[Dataset entries]
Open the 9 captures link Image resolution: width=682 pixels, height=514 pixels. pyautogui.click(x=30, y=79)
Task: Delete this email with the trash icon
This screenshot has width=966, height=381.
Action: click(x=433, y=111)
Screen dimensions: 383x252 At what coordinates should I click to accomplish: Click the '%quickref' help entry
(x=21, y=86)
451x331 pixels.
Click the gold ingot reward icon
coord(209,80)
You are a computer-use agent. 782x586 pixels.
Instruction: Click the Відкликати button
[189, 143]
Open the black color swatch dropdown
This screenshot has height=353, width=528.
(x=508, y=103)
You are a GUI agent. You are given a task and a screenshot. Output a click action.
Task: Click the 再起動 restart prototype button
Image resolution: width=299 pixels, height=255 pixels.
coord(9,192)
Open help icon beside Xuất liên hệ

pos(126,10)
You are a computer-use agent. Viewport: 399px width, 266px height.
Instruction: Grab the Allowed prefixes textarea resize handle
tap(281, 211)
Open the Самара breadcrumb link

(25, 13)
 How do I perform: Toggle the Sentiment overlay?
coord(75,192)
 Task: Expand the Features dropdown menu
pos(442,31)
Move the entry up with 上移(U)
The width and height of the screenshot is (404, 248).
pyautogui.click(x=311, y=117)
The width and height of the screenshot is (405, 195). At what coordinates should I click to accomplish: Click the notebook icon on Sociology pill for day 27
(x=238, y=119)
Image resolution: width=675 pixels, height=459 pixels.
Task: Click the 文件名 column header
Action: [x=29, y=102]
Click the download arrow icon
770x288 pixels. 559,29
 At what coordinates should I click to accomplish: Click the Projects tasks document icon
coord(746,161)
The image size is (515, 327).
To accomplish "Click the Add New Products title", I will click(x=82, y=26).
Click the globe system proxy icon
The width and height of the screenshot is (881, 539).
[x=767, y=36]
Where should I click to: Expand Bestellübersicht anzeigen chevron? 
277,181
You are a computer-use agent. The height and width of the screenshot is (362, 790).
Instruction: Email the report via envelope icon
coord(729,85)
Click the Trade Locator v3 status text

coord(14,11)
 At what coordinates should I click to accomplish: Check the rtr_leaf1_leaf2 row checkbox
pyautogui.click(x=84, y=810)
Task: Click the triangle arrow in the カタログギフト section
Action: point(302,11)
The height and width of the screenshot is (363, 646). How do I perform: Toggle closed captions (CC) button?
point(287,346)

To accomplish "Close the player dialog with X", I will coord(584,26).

### TASK DIRECTIONS
Your task is to copy each line of the entries that includes the word "computer".

### RESPONSE TO THE EXERCISE
You are a computer-use agent. 782x586 pixels.
You are a computer-use agent. Viewport: 399px width, 266px height.
You are a computer-use agent. The height and width of the screenshot is (362, 790).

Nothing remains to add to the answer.